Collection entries
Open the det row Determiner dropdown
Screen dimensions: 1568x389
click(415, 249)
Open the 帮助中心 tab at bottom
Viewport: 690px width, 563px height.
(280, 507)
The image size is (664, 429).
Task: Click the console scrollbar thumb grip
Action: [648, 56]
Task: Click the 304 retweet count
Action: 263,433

- **EXERCISE INSTRUCTIONS**
Each record above has to be set down again, exactly and completely.

- **OUTPUT FOR THIS EXERCISE**
Open the det row Determiner dropdown
Screen dimensions: 1568x389
click(415, 249)
Open the 帮助中心 tab at bottom
Viewport: 690px width, 563px height.
(280, 507)
The image size is (664, 429).
Task: Click the console scrollbar thumb grip
Action: [648, 56]
Task: Click the 304 retweet count
Action: 263,433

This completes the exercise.